Indian forestry officials said the warnings had been ignored for a simple reason: The train was running 10 minutes late.
“The
driver was trying to cover up the time,” said P. Sivakumar, a senior
forestry officer in northern Assam, the state where the accident
happened. The incident is now under investigation.
In
some parts of India, especially in the northeast, it is quite common
for elephants to pass through populated regions or to step across
railway tracks — or even four-lane highways — in search of food.
Many
areas have been designated elephant corridors, where drivers are
supposed to proceed with caution.
In
the case over the weekend, the train operator was traveling above the
speed limit of 30 kilometers, or about 20 miles, an hour, forestry
officials said.
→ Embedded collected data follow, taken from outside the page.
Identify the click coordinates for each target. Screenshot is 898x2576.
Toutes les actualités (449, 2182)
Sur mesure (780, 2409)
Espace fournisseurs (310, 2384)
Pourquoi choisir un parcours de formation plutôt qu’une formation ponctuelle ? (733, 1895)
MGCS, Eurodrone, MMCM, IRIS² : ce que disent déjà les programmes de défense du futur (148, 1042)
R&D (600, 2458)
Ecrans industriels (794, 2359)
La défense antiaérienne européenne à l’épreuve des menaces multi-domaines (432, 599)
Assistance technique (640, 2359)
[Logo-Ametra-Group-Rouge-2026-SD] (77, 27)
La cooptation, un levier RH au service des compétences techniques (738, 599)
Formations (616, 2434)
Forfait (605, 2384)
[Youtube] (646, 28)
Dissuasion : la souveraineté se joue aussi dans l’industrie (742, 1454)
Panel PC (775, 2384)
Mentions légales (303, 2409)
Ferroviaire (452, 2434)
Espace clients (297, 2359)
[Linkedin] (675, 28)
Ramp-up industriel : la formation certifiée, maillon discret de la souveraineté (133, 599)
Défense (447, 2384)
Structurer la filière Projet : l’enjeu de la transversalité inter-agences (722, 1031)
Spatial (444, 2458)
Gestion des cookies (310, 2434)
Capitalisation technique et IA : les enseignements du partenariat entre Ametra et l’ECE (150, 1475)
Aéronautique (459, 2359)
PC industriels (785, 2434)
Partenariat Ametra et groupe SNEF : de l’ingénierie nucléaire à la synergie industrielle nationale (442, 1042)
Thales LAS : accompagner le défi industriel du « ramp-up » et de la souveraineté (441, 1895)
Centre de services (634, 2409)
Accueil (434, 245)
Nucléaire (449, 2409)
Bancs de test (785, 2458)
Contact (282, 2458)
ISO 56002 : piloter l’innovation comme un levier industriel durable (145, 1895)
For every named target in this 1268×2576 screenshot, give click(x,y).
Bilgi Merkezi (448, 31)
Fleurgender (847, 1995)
Earlier in the day, the Forestry Department had sent
several urgent notifications to railway operators that a large elephant
herd was moving through the Habaipur area, about 250 kilometers north of
Silchar, near India’s border with Bangladesh. The area is deep green on
most maps, and a well-known refuge for elephants.
This episode is the latest in an unfortunate pattern. As recently as December, a train in Assam killed five adult elephants, including one that was pregnant.
But
in India’s wildlife community, the latest accident seems to have
reverberated more, adding to the sadness and outrage that has been
building.
“The railways need to be held accountable,’’ said Prerna Singh Bindra, a conservationist and writer.
“How come we have not learned our lessons?”
About two weeks ago, Ms. Bindra and more than a dozen other wildlife advocates sent a letter to India’s railway minister pointing out this very problem.
“Our elephants are in trouble,’’ the letter began.
It
then laid out several steps to help prevent train-elephant accidents,
including building underpasses beneath railway lines for the animals,
and telling passengers not to throw food out of the windows, as that
encourages hungry animals to linger along the tracks.
Wildlife
experts say that India has the largest number of train accidents
involving elephants in the world, with hundreds killed in the past 20
years. Many accidents tend to involve one or two animals, though in late
2013, five elephants were killed by a train in the Indian state of West Bengal, another area where such collisions happen frequently.
Sadly
for the elephants, the number of collisions with trains seems to be
rising. For example, in West Bengal, there were 27 such deaths from 1974
to 2002. But from 2004 to 2015, a much shorter period, there were 65,
and there were as many as 30 killed in the last five years alone, according to Indian environmentalists.
Train
accidents are just one of the many threats elephants in India face.
Some of the animals have been poached for their ivory, others poisoned
by farmers angry at them for eating their crops. At the same time,
forests are being cleared for timber and farms, and more train tracks
and highways are being built all around the country. The wide open wild
spaces where elephants used to roam are fragmenting as India’s human
population, now 1.3 billion, grows.
Asian elephants are considered endangered, with at most around 50,000 left. A recent study
showed a dip in India’s elephant population, though scientists
disagreed over whether this was because of a change in how the elephants
were counted or if there were actually fewer elephants.
“We
revere the elephant as a god, as Ganesha,” Ms. Bindra said, referring
to one of Hinduism’s most popular deities. “Yet at the same time, we are
in a situation where we have elephants dying and being chased off areas
with human habitation.’’
Perhaps, then, it is a cruel paradox that the mascot of Indian Railways is an elephant.